## [WORK TO DO]
Please pick out every line in the rows below that contains the word "click" and copy each of those lines in full.

## [EXERCISE INPUT]
============
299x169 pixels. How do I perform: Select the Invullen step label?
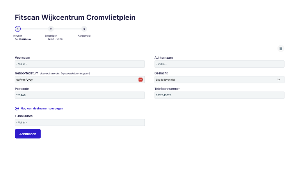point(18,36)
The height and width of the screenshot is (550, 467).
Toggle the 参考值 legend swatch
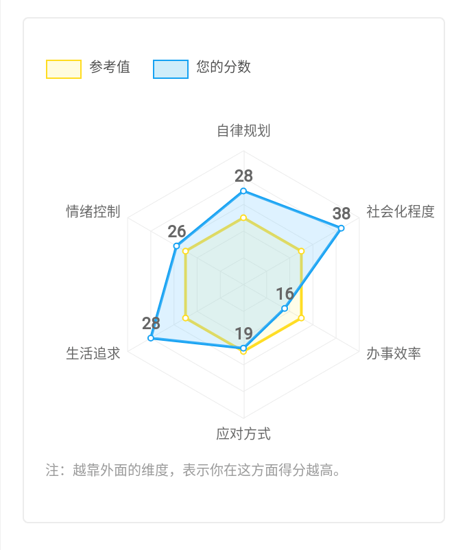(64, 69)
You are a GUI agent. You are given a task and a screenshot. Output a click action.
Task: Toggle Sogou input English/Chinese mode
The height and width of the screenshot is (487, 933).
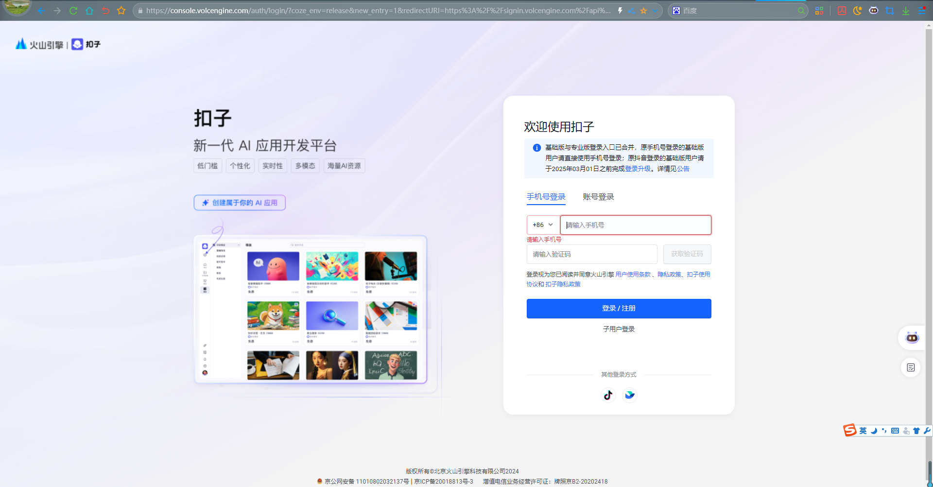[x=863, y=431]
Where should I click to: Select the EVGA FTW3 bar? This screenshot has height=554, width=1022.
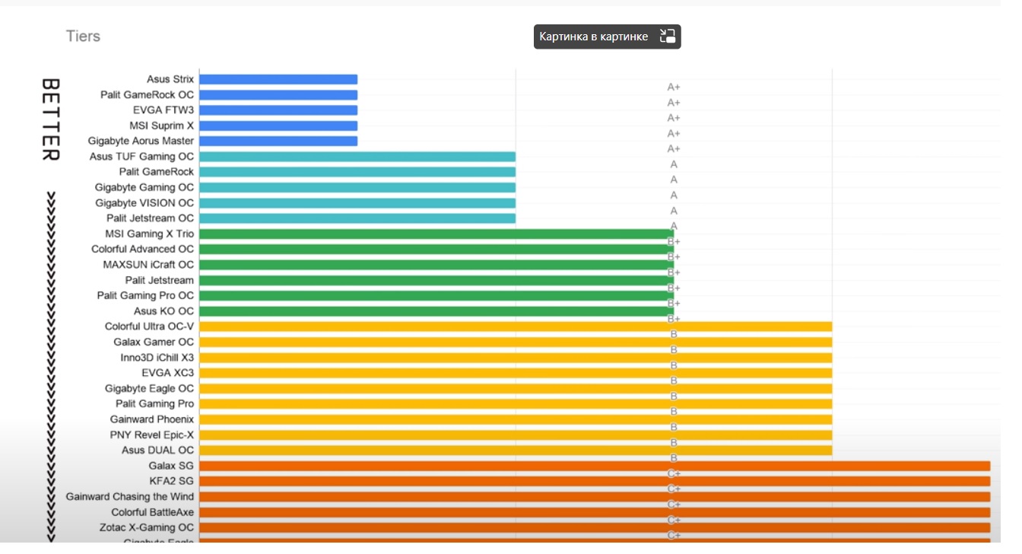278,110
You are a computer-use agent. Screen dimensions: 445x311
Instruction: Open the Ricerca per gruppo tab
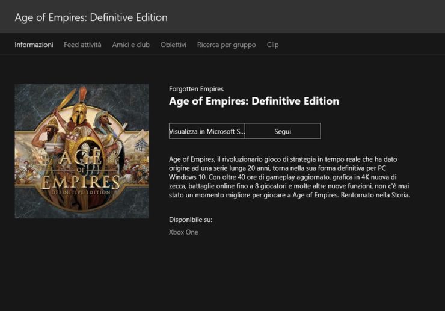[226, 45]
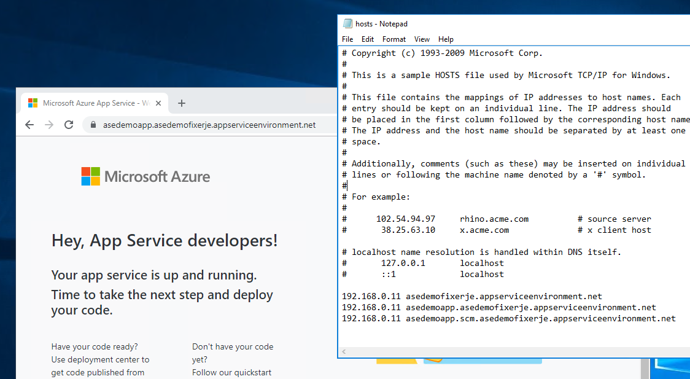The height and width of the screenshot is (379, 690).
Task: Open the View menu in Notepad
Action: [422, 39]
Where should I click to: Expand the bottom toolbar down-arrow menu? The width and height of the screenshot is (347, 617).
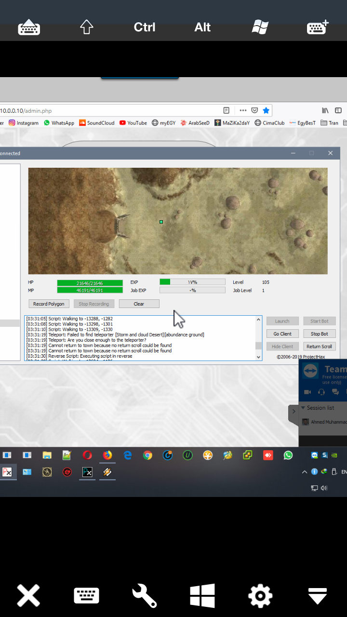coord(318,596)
============
## [ANSWER FOR THE TASK]
You are a GUI agent. You are given a task and a screenshot. Output a click action.
Where should I click to: Select the EVGA FTW3 bar? This screenshot has height=554, width=1022.
Where should I click to: Expand the bottom toolbar down-arrow menu? The width and height of the screenshot is (347, 617).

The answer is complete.